* _Data extracts_:

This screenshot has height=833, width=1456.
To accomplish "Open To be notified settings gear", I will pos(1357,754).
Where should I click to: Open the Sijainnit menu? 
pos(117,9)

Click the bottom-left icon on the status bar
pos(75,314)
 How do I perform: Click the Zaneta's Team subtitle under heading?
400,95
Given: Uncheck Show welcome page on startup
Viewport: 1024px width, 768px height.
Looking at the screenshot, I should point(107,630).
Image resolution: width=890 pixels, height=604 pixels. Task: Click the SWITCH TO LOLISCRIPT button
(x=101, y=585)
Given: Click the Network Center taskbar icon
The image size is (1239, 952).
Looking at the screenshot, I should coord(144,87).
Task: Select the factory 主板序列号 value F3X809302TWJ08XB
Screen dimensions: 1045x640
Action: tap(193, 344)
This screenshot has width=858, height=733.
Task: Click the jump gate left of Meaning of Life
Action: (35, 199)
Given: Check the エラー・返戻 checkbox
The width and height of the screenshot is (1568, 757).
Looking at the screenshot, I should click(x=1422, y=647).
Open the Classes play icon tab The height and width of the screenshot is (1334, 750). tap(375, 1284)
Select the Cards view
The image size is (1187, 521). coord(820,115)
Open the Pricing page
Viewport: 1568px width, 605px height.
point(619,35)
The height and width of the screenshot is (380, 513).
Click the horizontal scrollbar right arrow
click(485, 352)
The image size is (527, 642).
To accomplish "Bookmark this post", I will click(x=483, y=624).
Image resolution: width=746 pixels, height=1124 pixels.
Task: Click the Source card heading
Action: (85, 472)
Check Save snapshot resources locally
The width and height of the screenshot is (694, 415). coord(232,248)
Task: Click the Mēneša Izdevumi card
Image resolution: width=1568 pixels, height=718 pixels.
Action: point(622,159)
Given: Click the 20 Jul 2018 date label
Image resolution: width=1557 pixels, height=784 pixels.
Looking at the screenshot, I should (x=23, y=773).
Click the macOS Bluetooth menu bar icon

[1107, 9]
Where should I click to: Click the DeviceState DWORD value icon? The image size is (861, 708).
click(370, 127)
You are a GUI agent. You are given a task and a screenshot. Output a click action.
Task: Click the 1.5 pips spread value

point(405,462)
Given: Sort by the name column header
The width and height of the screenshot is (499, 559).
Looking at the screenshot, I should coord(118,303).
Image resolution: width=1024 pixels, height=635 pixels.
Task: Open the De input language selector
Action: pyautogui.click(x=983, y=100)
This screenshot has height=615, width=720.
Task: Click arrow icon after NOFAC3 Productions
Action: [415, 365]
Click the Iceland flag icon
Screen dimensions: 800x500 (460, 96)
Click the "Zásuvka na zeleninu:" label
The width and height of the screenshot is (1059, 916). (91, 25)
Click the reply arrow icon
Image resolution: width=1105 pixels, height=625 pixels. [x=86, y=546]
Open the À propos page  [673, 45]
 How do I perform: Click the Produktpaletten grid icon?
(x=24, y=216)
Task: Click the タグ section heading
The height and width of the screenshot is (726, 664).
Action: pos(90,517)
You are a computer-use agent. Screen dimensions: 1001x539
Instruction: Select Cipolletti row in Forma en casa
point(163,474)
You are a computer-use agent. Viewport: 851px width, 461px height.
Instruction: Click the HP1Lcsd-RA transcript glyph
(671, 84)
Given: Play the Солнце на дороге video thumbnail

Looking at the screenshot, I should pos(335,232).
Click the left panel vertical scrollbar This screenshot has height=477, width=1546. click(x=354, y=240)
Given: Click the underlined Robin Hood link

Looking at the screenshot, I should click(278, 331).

* _What the exercise asks_: Nothing in the records may be left out; reproduce them exactly.

* _Answer space_:
This screenshot has height=833, width=1456.
To accomplish "Open To be notified settings gear", I will pos(1357,754).
Where should I click to: Open the Sijainnit menu? 
pos(117,9)

Click the bottom-left icon on the status bar
pos(75,314)
 How do I perform: Click the Zaneta's Team subtitle under heading?
400,95
Given: Uncheck Show welcome page on startup
Viewport: 1024px width, 768px height.
Looking at the screenshot, I should point(107,630).
Image resolution: width=890 pixels, height=604 pixels. Task: Click the SWITCH TO LOLISCRIPT button
(x=101, y=585)
Given: Click the Network Center taskbar icon
The image size is (1239, 952).
Looking at the screenshot, I should coord(144,87).
Task: Select the factory 主板序列号 value F3X809302TWJ08XB
Screen dimensions: 1045x640
Action: tap(193, 344)
This screenshot has width=858, height=733.
Task: Click the jump gate left of Meaning of Life
Action: (35, 199)
Given: Check the エラー・返戻 checkbox
The width and height of the screenshot is (1568, 757).
Looking at the screenshot, I should click(x=1422, y=647).
Open the Classes play icon tab The height and width of the screenshot is (1334, 750). tap(375, 1284)
Select the Cards view
The image size is (1187, 521). coord(820,115)
Open the Pricing page
Viewport: 1568px width, 605px height.
point(619,35)
The height and width of the screenshot is (380, 513).
Click the horizontal scrollbar right arrow
click(485, 352)
The image size is (527, 642).
To accomplish "Bookmark this post", I will click(x=483, y=624).
Image resolution: width=746 pixels, height=1124 pixels.
Task: Click the Source card heading
Action: (85, 472)
Check Save snapshot resources locally
The width and height of the screenshot is (694, 415). coord(232,248)
Task: Click the Mēneša Izdevumi card
Image resolution: width=1568 pixels, height=718 pixels.
Action: point(622,159)
Given: Click the 20 Jul 2018 date label
Image resolution: width=1557 pixels, height=784 pixels.
Looking at the screenshot, I should (x=23, y=773).
Click the macOS Bluetooth menu bar icon

[1107, 9]
Where should I click to: Click the DeviceState DWORD value icon? The image size is (861, 708).
click(370, 127)
You are a GUI agent. You are given a task and a screenshot. Output a click action.
Task: Click the 1.5 pips spread value

point(405,462)
Given: Sort by the name column header
The width and height of the screenshot is (499, 559).
Looking at the screenshot, I should coord(118,303).
Image resolution: width=1024 pixels, height=635 pixels.
Task: Open the De input language selector
Action: pyautogui.click(x=983, y=100)
This screenshot has height=615, width=720.
Task: Click arrow icon after NOFAC3 Productions
Action: [415, 365]
Click the Iceland flag icon
Screen dimensions: 800x500 (460, 96)
Click the "Zásuvka na zeleninu:" label
The width and height of the screenshot is (1059, 916). (91, 25)
Click the reply arrow icon
Image resolution: width=1105 pixels, height=625 pixels. [x=86, y=546]
Open the À propos page  [673, 45]
 How do I perform: Click the Produktpaletten grid icon?
(x=24, y=216)
Task: Click the タグ section heading
The height and width of the screenshot is (726, 664).
Action: pos(90,517)
You are a computer-use agent. Screen dimensions: 1001x539
Instruction: Select Cipolletti row in Forma en casa
point(163,474)
You are a computer-use agent. Viewport: 851px width, 461px height.
Instruction: Click the HP1Lcsd-RA transcript glyph
(671, 84)
Given: Play the Солнце на дороге video thumbnail

Looking at the screenshot, I should pos(335,232).
Click the left panel vertical scrollbar This screenshot has height=477, width=1546. click(x=354, y=240)
Given: Click the underlined Robin Hood link

Looking at the screenshot, I should click(278, 331).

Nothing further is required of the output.